Author contributions: J.M. Serra Lleti: Conceptualization, Data curation, Formal analysis, Investigation, Methodology, Software, Validation, Visualization, Writing-original draft, Writing-review editing. A.M. Steyer: Conceptualization, Formal analysis, Investigation, Methodology, Validation, Visualization, Writing-original draft, Writing-review editing. N.L. Schieber: Conceptualization, Investigation, Methodology, Validation, Visualization, Writing-original draft, Writing-review editing. B. Neumann: Methodology, Validation, Writing-original draft, Writing-review editing. C. Tischer: Methodology, Software, Validation, Writing-original draft, Writing-review editing. V. Hilsenstein: Methodology, Software, Validation, Writing-original draft, Writing-review editing. M. Holtstrom: Methodology, Software, Validation, Writing-original draft, Writing-review editing. D. Unrau: Methodology, Software, Validation, Writing-original draft, Writing-review editing. R. Kirmse: Methodology, Software, Validation, Writing-original draft, Writing-review editing. J.M. Lucocq: Methodology, Validation, Writing-original draft, Writing-review editing. R. Pepperkok: Conceptualization, Resources, Supervision, Writing-original draft, Writing-review editing. Y. Schwab: Conceptualization, Funding acquisition, Resources, Supervision, Writing-original draft, Writing-review editing.
J.M. Serra Lleti, A.M. Steyer, and N.L. Schieber contributed equally to this paper.

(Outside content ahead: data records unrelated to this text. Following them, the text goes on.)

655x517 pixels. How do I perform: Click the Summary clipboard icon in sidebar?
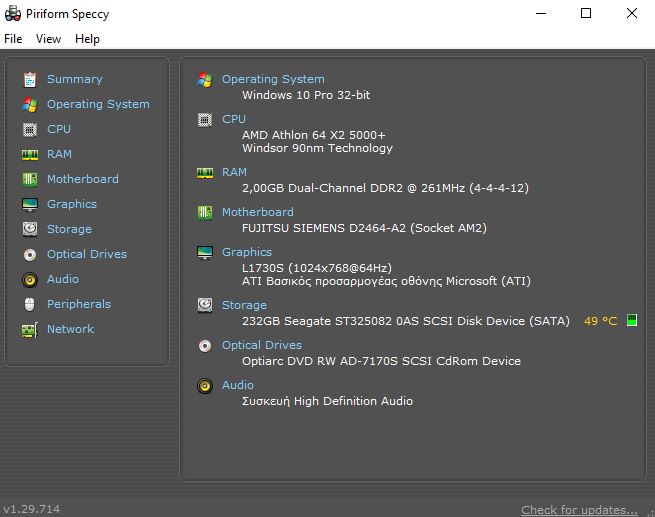point(30,79)
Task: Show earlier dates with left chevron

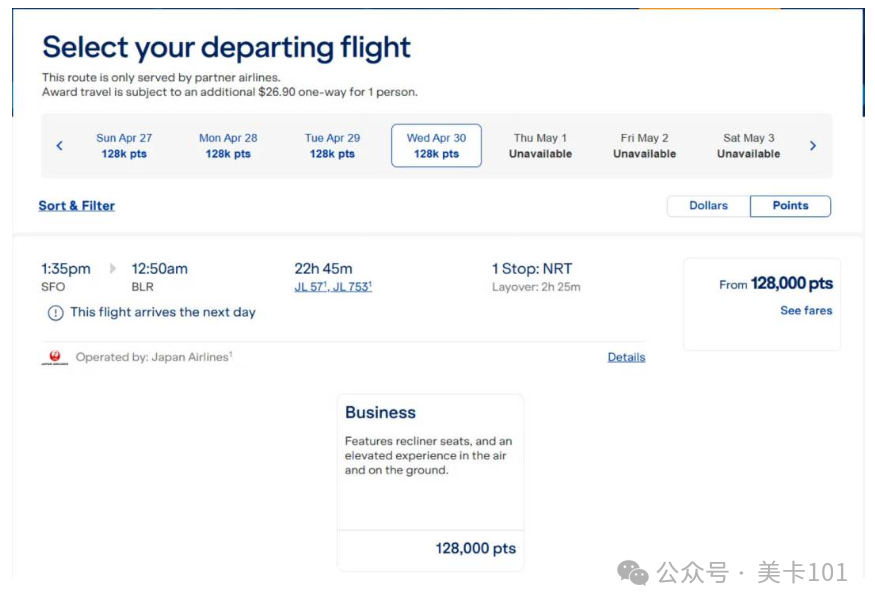Action: click(x=60, y=146)
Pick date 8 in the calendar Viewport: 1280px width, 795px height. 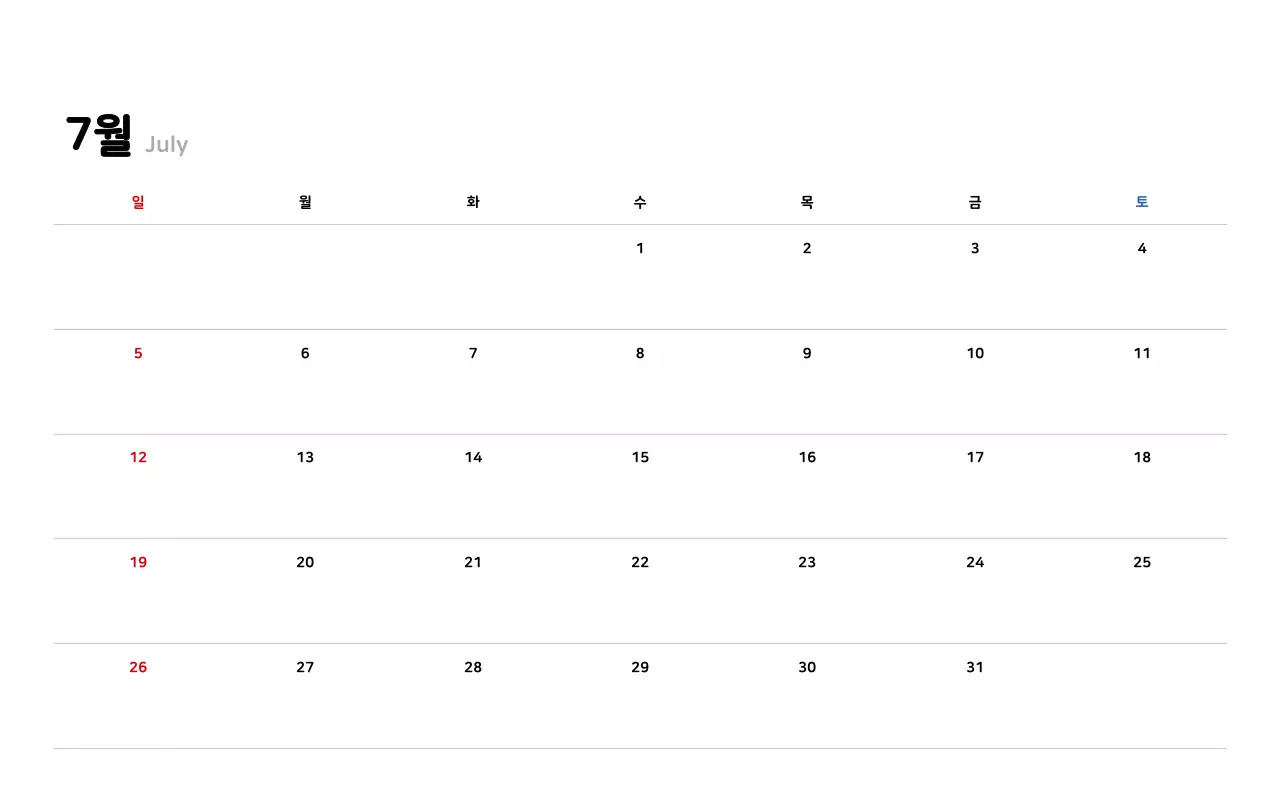pos(640,353)
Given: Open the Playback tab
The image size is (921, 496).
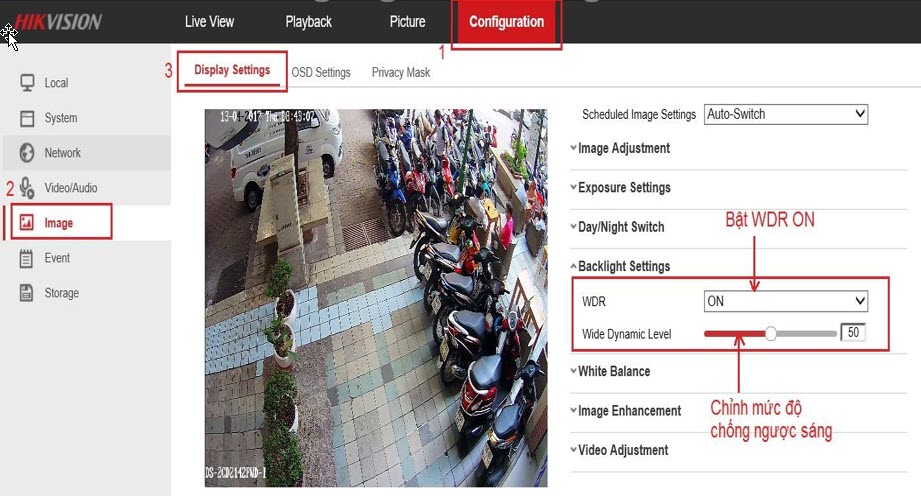Looking at the screenshot, I should pos(308,22).
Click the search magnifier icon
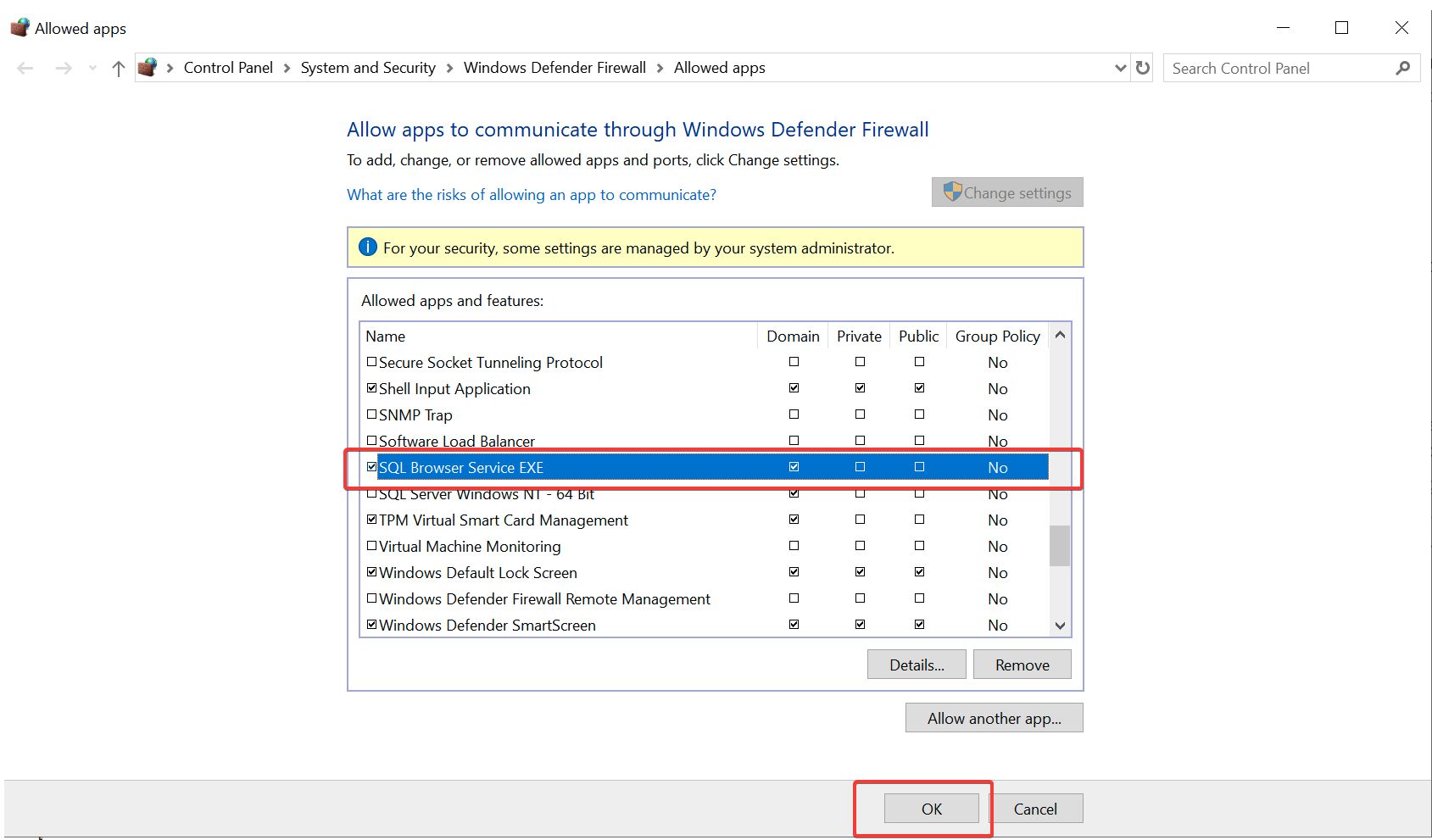1432x840 pixels. tap(1403, 69)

Disclosures: J.M Serra Lleti reported non-financial support from Zeiss Microscopy during the conduct of the study. “Since the developed work required control of the microscope hardware used for the experiments described in the manuscript, there was an agreement with Zeiss, that Fibics Incorporated, a third-party company from Zeiss, would provide a developer’s API able to command certain aspects of the microscope (details are described in the manuscript). The provided developer’s API was experimental and required technical support from Fibics Incorporated side. There were also meetings to discuss technical details about the operation of the microscope in the context of the project, where we benefited from the company’s expertise in FIB-SEM technology. For this reason, the API developers that provided such support are cited as co-authors (David Unrau and Mike Holtstrom).” No other disclosures were reported.